Este é a primeira de outras reflexões que irei aqui deixar para que todos possa também pensar e formar as suas ideias e posições sobre o Decreto Lei 54/2008 de 6 de julho, (alterado pela Lei nº 116/2019 de 13 de setembro). São diversos textos que dividirei por capítulos, com uma análise pessoal do estado da Educação Inclusiva em Portugal, à luz do novo diploma assim denominado.
CAPÍTULO 1
DL 54/2018: Uma lei enganadora e perigosa
A estranheza começa por termos um documento legal denominado regime jurídico da “Educação Inclusiva”, que não apresenta a generalização da Inclusão a toda a escola, mas sim uma mudança circunscrita à forma como atender alunos com Necessidades Específicas. A Inclusão não é apenas para ser pensada quando há alunos com insucesso, é também para a bordar processos de marginalização e exclusão de uma forma global.
Em vez de se terem criado mecanismos globais para promover a igualdade e a equidade, alargando a inclusão a todos os alunos em todos os Departamentos Curriculares e dimensões da escola, criou-se a INCLUSÃO, apenas dentro de uma lei que organiza apoios específicos para alguns alunos com dificuldades na aprendizagem, esquecendo todos os restantes alunos que sofrem de exclusão e esquecendo, principalmente, a criação de mecanismos que tornem toda a escola mais inclusiva, diferenciadora e competente para ensinar na diversidade. Uma inclusão que se deve propor através de um ensino globalmente diferenciado, que saiba educar na diferença e acolha a diversidade como uma riqueza, num processo de transformação qualitativa de toda a escola. Pode-se tentar ter uma lei que queira promover uma maior inclusão dos alunos com Necessidades Educativas Especiais, mas não se pode fazer crer que esta é a LEI da Educação Inclusiva.
Dizer que estes são os Alunos da
Educação Inclusiva, só por si, já é prova de que esta não é uma lei de inclusão
para todos, nem assume de forma clara que cuida de forma específica e com
equidade dos que precisam de intervenção especializada, nem regula processos
globais de mudanças na escola.
Basta ver como o DL/54 se (não)
articula com a avaliação externa, nem com a restante legislação, nomeadamente
no Despacho Normativo nº10-B/2018 de 6 de julho, saído no mesmo dia, que no
ponto 2 do artigo 11º. diz que as medidas do DL/54 são aplicadas quando existam
Necessidades Específicas de acesso às aprendizagens curriculares,
remetendo o DL 54/2008 para este contexto específico. “Nos casos em que a equipa de docentes da
turma identificar necessidades específicas de acesso às aprendizagens
curriculares, a abordagem multinível permite o recurso a medidas universais,
seletivas e adicionais”. Ou seja, há a escola para todos os alunos conforme
ela sempre existiu, com um conjunto de medidas para o sucesso e depois, noutro
lado, há medidas para casos específicos, chamando-lhe Lei da Inclusão.

=-=-=

_Objetivo A_.
Volte a escrever, sem alterações, o trecho do texto sobre a Educação Inclusiva que abre com as palavras que contêm "Este é a primeira" e fecha com "diploma assim denominado.".

_Conjunto de entradas_.

=-=-=

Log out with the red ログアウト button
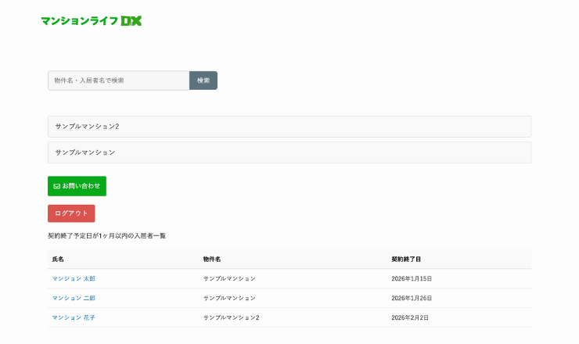579x344 pixels. coord(71,213)
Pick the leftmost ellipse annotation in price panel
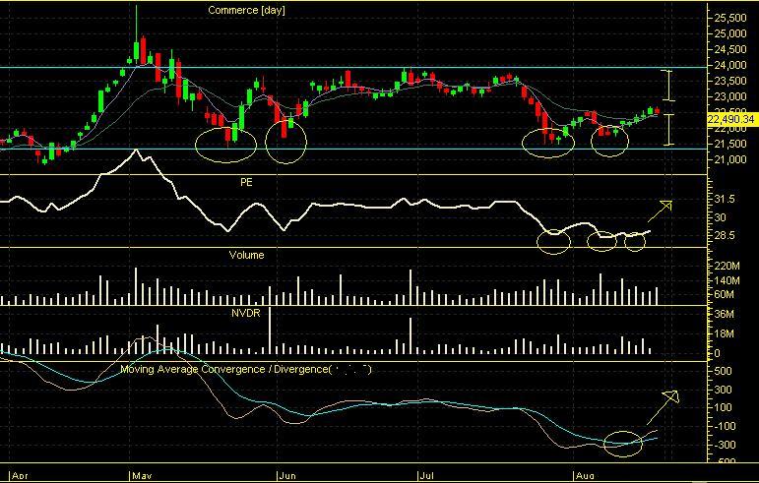This screenshot has width=759, height=483. click(225, 144)
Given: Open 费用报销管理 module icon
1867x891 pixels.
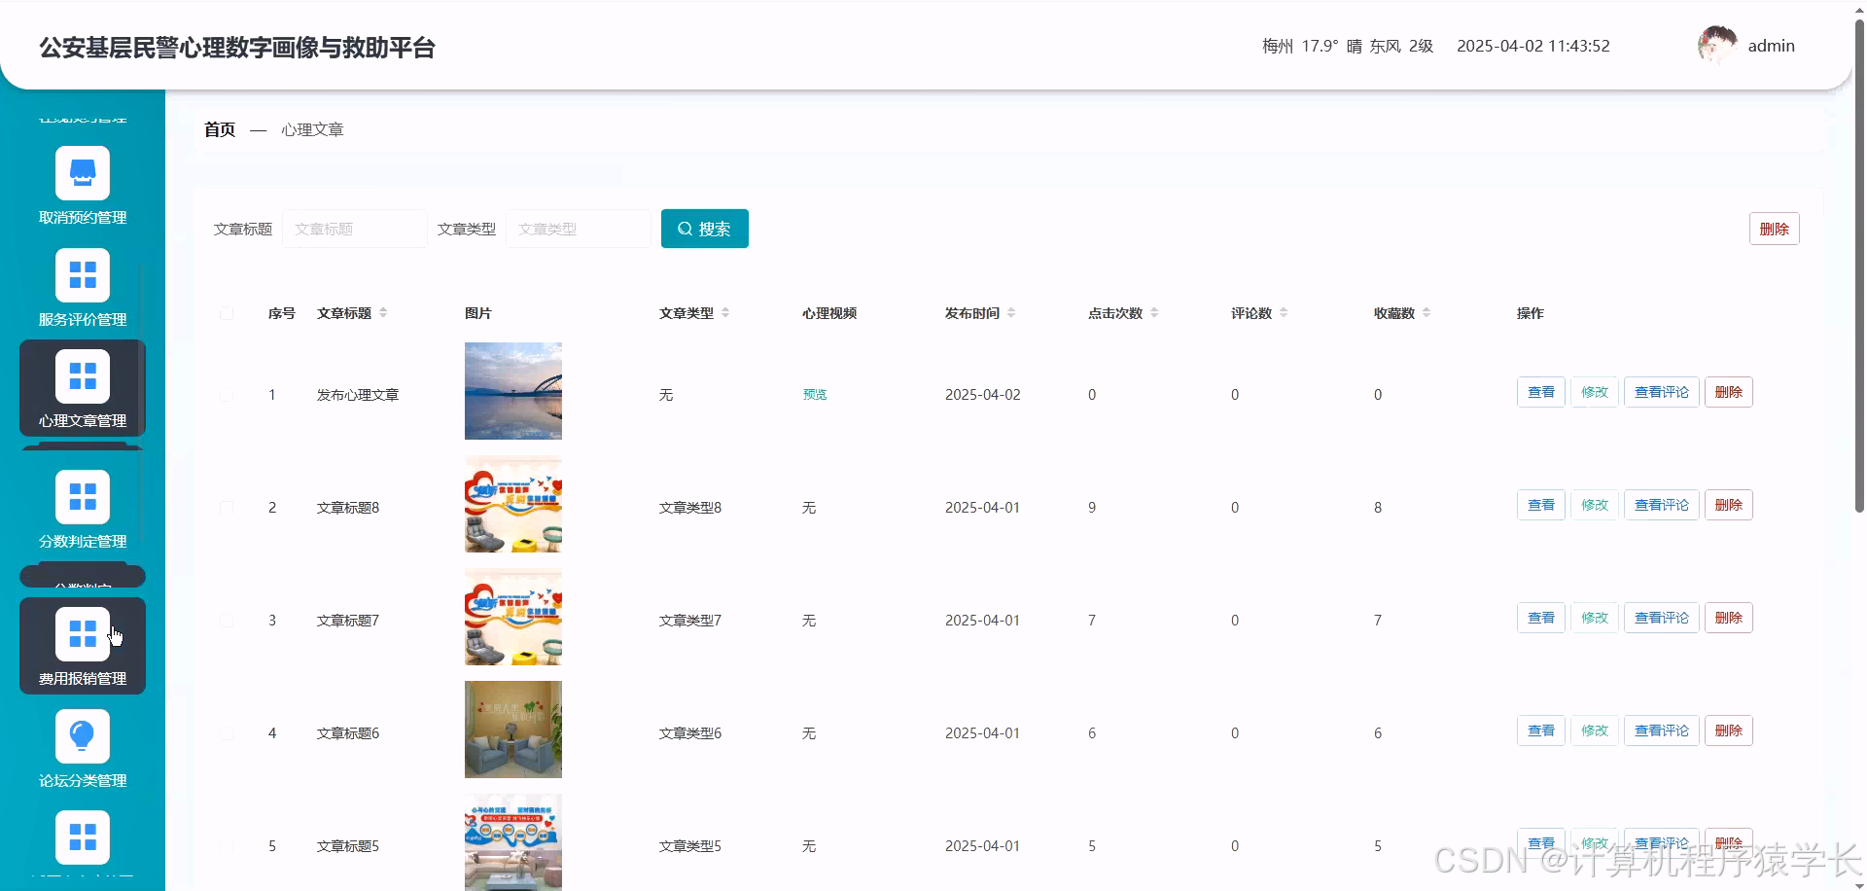Looking at the screenshot, I should coord(83,633).
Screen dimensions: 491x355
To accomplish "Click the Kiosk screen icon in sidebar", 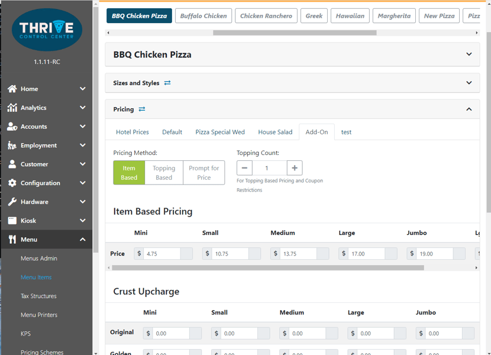I will click(12, 221).
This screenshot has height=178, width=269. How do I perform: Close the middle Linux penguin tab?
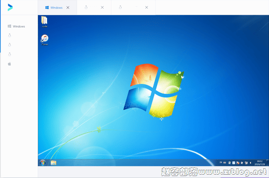click(102, 7)
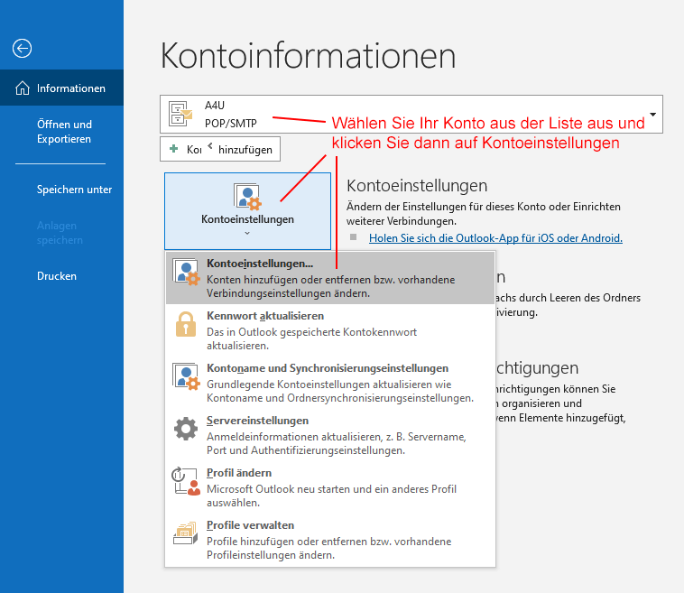Collapse the Kontoeinstellungen button chevron
Viewport: 684px width, 593px height.
246,233
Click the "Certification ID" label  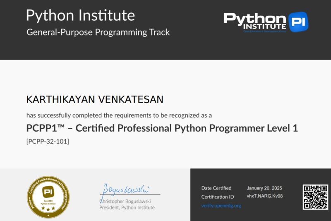(218, 197)
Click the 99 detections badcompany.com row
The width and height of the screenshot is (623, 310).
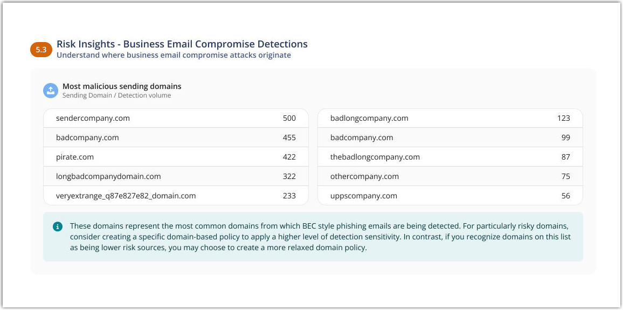[x=450, y=137]
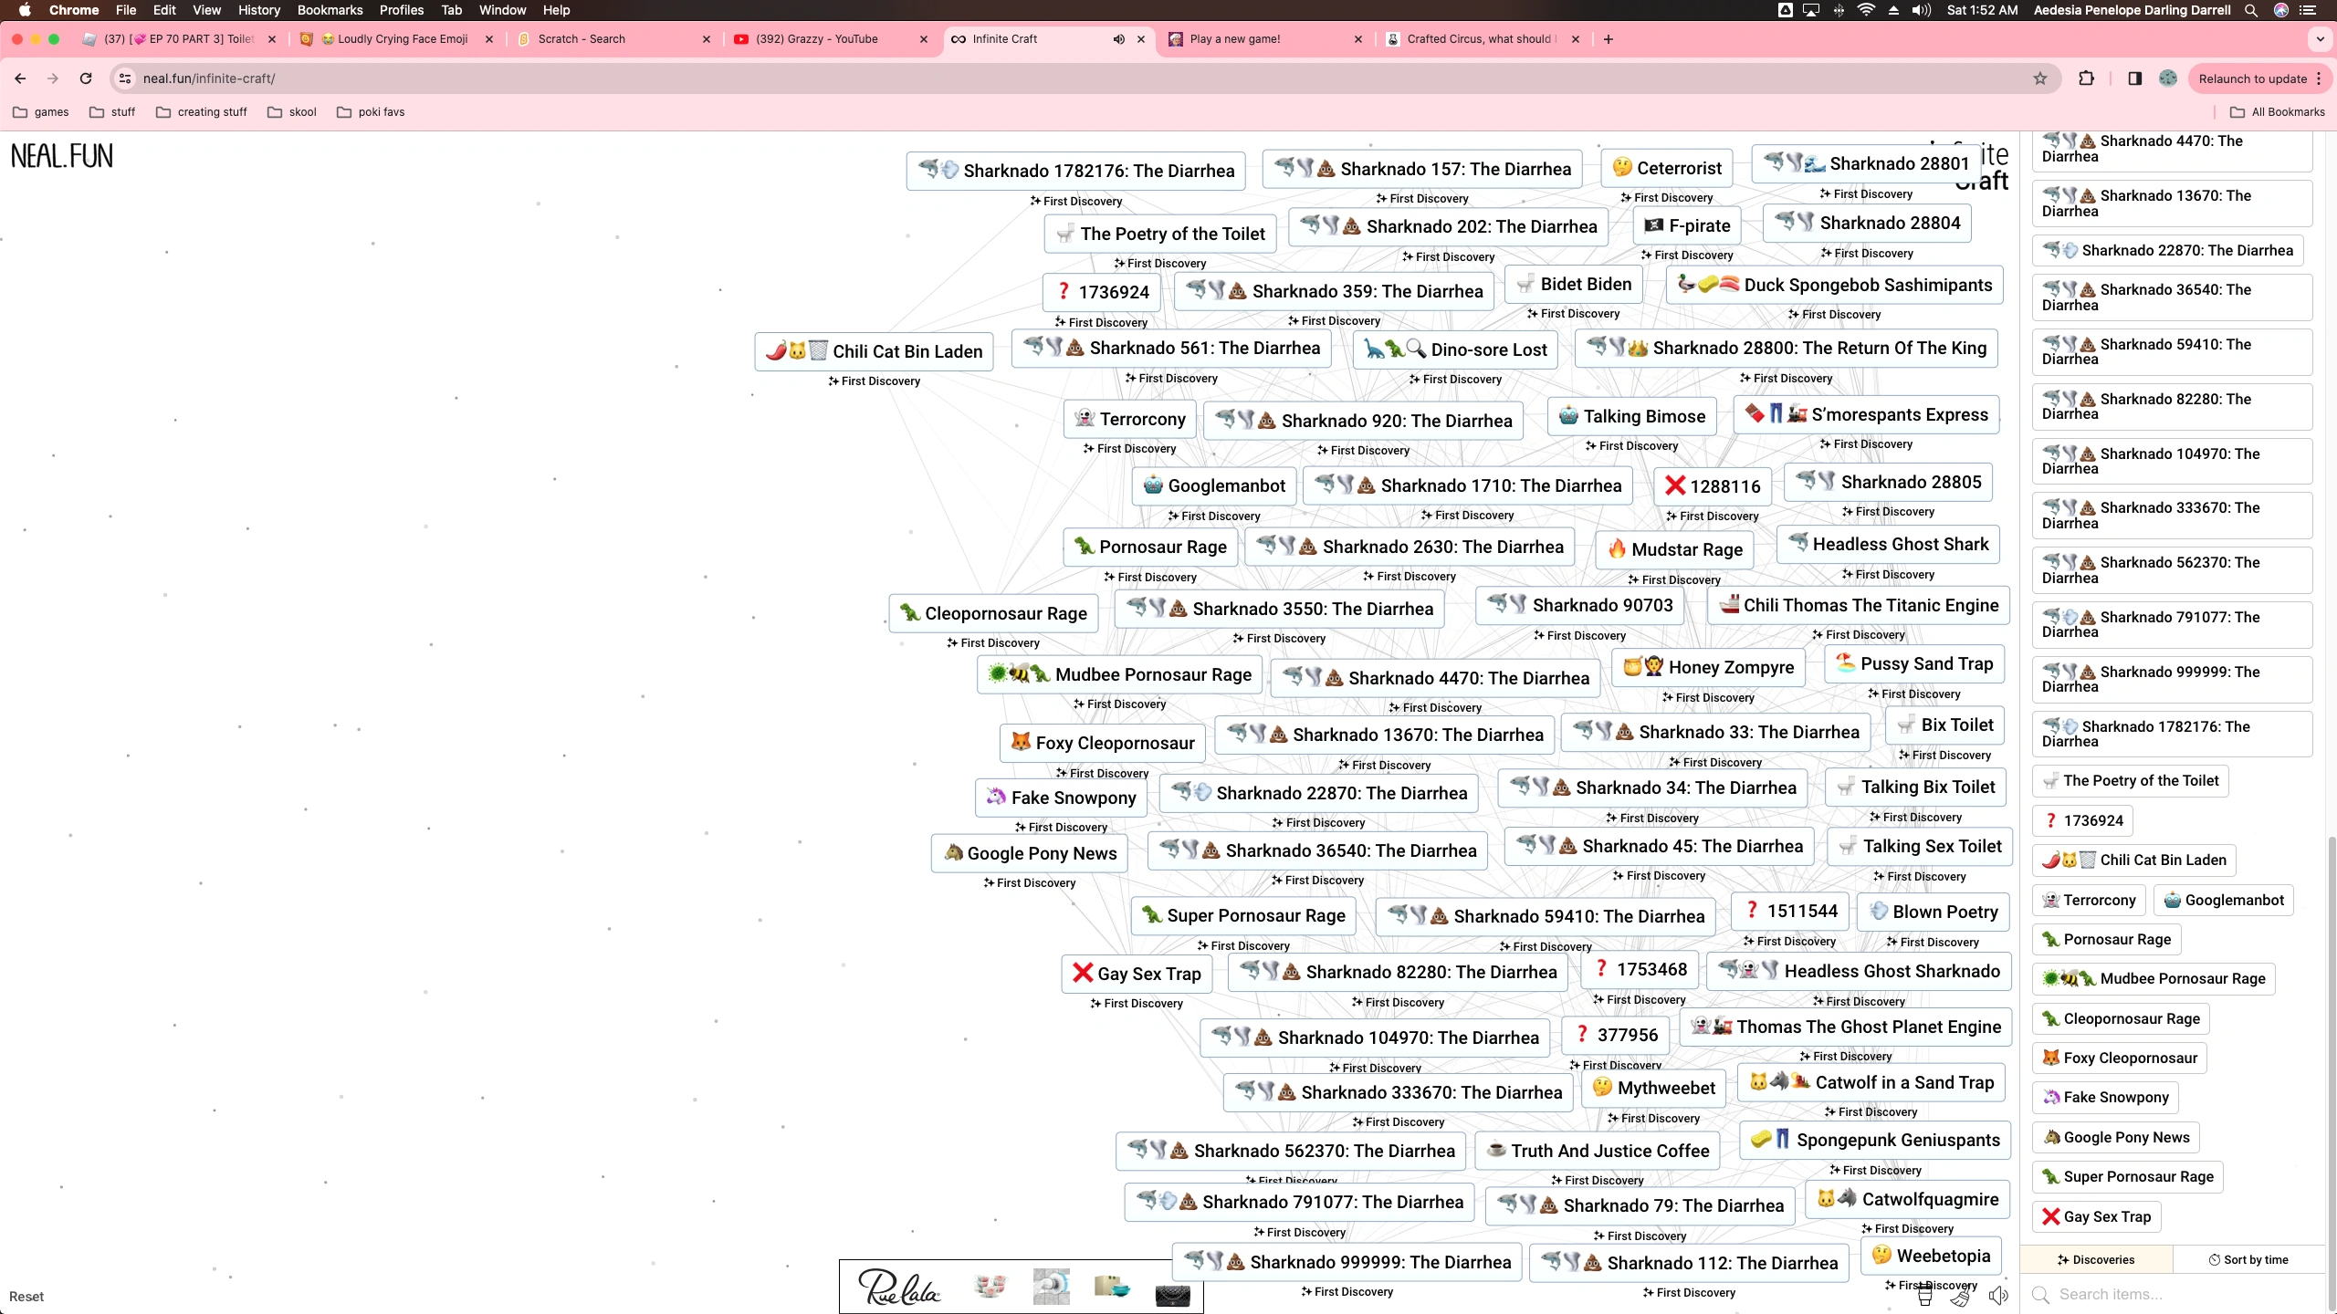Click the broom clear-canvas icon

click(x=1961, y=1296)
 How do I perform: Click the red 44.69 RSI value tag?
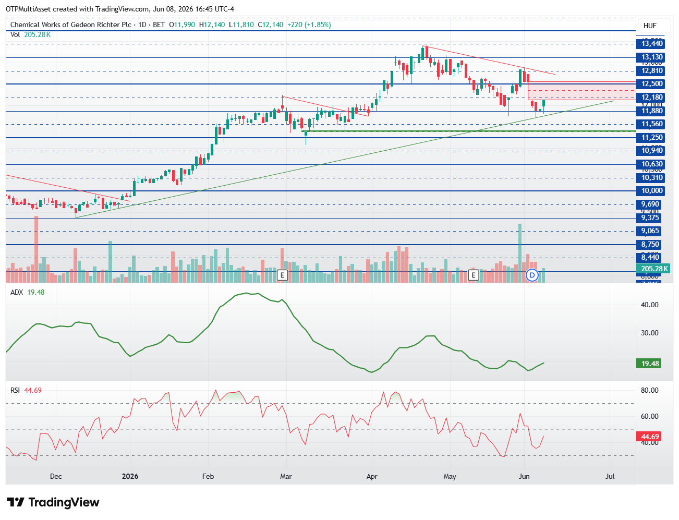click(649, 437)
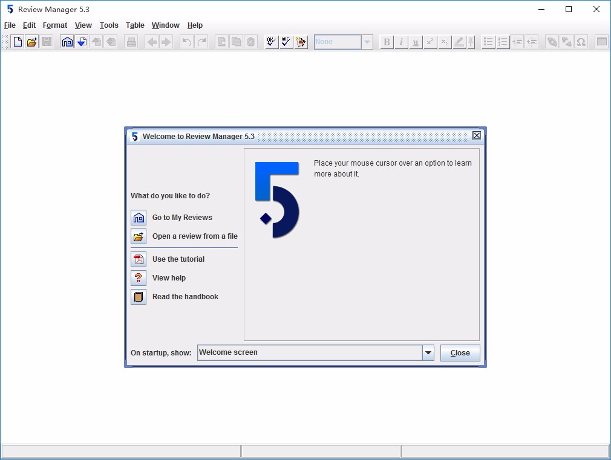Click the tutorial PDF icon in welcome dialog

click(x=138, y=259)
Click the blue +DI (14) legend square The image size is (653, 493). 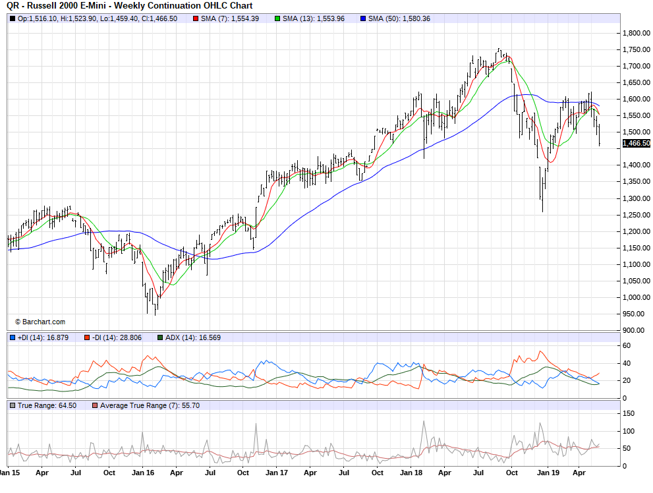click(13, 338)
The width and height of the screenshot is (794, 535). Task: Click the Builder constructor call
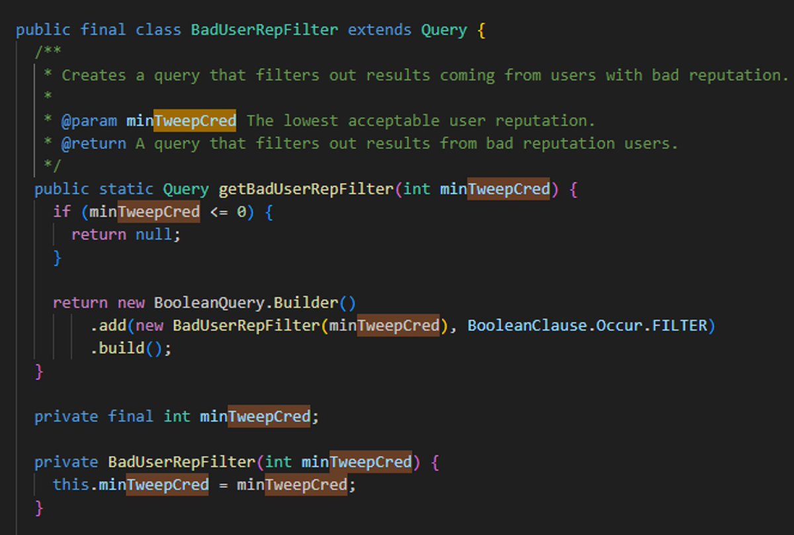coord(306,303)
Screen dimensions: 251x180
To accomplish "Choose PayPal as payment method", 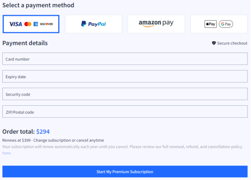I will [x=93, y=24].
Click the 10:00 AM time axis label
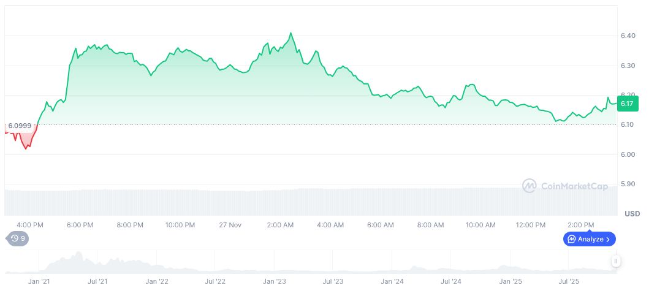Image resolution: width=657 pixels, height=288 pixels. coord(481,225)
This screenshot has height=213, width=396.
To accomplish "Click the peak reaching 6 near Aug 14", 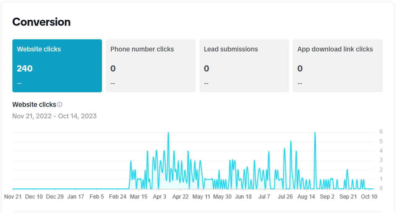I will pos(315,133).
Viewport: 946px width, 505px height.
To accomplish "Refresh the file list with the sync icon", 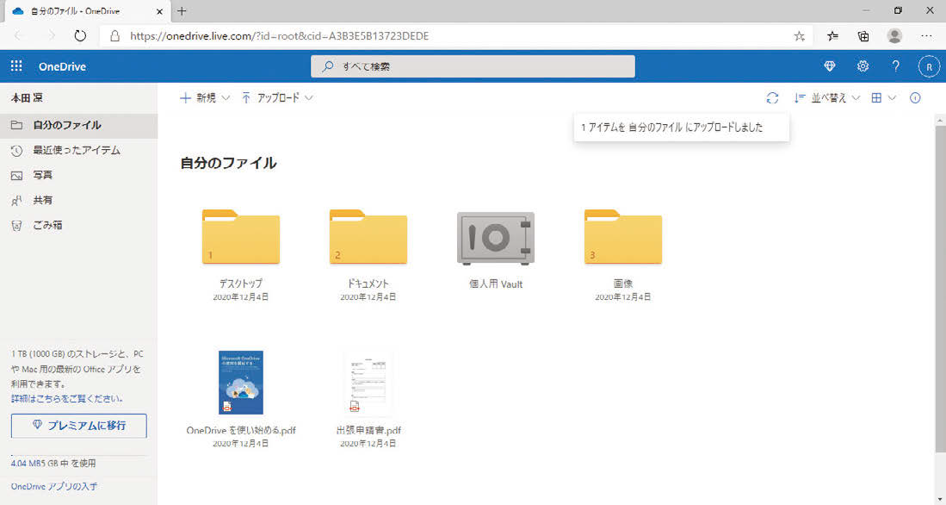I will pyautogui.click(x=772, y=97).
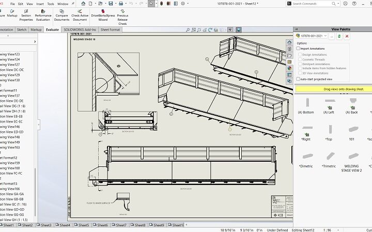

=-=-=

_Objetivo B_.
Extraia das entradas todas as linhas em que surge a cadeia "dimensions", distinguindo maiúsculas de minúsculas.

_Resolução da tarefa A_.
Este é a primeira de outras reflexões que irei aqui deixar para que todos possa também pensar e formar as suas ideias e posições sobre o Decreto Lei 54/2008 de 6 de julho, (alterado pela Lei nº 116/2019 de 13 de setembro). São diversos textos que dividirei por capítulos, com uma análise pessoal do estado da Educação Inclusiva em Portugal, à luz do novo diploma assim denominado.

_Resolução da tarefa B_.
Screen dimensions: 491x355
Screen dimensions: 251x180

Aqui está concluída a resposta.